──────── ENTRIES SUPPLIED

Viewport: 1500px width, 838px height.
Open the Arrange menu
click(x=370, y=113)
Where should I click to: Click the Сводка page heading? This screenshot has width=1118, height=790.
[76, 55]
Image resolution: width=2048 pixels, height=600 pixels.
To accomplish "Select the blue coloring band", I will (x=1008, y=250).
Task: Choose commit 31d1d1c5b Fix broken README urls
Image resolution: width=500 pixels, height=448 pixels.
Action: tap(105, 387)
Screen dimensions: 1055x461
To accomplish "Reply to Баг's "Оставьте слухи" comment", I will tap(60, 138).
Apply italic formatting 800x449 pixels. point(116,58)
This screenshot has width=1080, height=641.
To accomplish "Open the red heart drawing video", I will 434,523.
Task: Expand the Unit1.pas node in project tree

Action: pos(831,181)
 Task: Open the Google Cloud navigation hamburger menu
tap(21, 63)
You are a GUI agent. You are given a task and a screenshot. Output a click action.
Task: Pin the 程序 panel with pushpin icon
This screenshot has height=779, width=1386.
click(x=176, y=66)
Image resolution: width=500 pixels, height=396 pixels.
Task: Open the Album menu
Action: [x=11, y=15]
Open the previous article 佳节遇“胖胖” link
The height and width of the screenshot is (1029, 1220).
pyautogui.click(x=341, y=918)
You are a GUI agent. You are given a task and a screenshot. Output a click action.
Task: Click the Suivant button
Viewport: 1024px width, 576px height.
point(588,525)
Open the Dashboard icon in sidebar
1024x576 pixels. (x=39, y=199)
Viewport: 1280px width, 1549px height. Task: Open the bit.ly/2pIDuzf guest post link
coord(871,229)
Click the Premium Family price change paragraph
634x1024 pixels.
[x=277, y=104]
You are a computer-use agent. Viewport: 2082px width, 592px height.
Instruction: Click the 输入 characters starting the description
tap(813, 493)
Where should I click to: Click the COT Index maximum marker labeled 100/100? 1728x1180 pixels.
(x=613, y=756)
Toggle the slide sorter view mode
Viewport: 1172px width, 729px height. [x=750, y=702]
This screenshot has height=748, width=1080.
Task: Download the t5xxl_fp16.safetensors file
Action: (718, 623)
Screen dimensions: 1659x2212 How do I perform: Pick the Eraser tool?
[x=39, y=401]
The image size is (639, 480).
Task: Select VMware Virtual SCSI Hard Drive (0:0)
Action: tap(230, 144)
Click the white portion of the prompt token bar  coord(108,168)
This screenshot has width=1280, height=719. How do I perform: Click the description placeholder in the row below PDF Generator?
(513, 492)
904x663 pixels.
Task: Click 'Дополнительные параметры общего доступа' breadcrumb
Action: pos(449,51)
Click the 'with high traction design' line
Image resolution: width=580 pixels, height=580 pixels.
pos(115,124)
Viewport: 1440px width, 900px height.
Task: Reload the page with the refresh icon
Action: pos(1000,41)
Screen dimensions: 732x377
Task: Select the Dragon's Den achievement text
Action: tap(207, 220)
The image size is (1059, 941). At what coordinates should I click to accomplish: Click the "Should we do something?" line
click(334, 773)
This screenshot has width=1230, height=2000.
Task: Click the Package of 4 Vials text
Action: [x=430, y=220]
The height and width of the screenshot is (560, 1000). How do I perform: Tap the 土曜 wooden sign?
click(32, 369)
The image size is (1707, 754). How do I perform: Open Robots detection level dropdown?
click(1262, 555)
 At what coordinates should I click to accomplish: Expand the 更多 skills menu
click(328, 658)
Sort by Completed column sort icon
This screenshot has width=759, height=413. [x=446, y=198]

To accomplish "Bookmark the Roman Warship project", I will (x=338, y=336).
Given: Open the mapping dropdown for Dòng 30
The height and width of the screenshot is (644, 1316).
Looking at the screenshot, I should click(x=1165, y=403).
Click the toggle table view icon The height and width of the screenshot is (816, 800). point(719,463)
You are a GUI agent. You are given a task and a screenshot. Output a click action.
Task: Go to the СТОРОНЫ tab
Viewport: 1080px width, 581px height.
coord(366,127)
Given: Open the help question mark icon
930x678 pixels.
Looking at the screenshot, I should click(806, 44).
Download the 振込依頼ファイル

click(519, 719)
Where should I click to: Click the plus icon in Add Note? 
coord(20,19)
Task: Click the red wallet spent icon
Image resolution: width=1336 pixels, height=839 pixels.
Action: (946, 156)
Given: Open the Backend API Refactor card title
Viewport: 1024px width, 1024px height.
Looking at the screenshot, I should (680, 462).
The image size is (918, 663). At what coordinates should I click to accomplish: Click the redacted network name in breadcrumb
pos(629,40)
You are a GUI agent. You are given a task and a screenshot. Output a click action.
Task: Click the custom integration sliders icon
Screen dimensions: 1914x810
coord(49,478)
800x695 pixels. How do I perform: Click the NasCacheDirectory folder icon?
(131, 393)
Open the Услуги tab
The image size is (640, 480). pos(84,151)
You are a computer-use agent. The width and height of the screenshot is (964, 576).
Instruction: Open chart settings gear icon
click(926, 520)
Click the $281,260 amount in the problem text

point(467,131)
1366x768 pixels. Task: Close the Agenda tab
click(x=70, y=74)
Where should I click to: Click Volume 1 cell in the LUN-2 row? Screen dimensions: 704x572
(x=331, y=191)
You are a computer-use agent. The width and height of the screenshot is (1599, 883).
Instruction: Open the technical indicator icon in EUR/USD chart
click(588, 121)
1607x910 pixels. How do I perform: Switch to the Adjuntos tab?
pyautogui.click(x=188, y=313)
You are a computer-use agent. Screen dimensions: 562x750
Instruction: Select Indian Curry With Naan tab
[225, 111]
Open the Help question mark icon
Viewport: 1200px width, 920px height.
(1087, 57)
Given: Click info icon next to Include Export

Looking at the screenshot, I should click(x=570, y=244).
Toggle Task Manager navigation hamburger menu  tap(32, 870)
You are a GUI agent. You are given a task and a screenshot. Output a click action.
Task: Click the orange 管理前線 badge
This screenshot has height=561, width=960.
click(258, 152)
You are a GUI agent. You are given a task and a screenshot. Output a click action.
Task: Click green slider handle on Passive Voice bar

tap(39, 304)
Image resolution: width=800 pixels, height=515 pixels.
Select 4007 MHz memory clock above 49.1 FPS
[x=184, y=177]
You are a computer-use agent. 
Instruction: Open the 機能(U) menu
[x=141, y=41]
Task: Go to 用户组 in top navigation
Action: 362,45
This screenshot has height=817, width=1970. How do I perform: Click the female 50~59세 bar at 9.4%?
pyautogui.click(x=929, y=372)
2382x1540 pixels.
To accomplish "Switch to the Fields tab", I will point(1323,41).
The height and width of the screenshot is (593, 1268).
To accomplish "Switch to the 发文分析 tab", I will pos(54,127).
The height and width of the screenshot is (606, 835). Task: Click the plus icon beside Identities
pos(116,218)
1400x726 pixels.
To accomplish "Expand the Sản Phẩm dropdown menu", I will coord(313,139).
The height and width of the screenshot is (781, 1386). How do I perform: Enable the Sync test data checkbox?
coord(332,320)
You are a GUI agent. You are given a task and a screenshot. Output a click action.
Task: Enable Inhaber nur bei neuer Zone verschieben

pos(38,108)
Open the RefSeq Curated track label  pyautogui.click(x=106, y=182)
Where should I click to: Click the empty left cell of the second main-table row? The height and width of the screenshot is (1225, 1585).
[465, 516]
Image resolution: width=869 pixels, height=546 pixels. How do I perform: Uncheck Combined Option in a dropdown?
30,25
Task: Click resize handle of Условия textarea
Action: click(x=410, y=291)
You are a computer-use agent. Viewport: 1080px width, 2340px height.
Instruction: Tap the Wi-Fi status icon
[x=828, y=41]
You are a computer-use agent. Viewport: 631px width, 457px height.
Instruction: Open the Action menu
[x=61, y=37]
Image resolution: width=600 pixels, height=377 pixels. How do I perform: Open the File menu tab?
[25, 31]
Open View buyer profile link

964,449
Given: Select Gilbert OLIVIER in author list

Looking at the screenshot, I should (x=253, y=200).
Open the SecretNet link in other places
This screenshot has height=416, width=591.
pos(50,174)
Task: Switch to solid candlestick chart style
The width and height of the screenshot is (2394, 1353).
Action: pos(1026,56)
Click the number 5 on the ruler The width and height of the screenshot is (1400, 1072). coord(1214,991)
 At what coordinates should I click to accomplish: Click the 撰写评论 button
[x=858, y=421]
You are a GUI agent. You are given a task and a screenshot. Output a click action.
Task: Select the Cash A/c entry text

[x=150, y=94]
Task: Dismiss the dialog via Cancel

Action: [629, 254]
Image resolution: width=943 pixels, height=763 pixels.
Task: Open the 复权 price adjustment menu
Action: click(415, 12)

────────────────

Repeat, without any changes, the lines from the one containing "Click the toggle" through the one containing "Looking at the screenshot, I should (680, 462).", with both of those lines included.

Click the toggle table view icon The height and width of the screenshot is (816, 800). point(719,463)
You are a GUI agent. You are given a task and a screenshot. Output a click action.
Task: Go to the СТОРОНЫ tab
Viewport: 1080px width, 581px height.
coord(366,127)
Given: Open the help question mark icon
930x678 pixels.
Looking at the screenshot, I should click(806, 44).
Download the 振込依頼ファイル

click(519, 719)
Where should I click to: Click the plus icon in Add Note? 
coord(20,19)
Task: Click the red wallet spent icon
Image resolution: width=1336 pixels, height=839 pixels.
Action: (946, 156)
Given: Open the Backend API Refactor card title
Viewport: 1024px width, 1024px height.
Looking at the screenshot, I should (680, 462).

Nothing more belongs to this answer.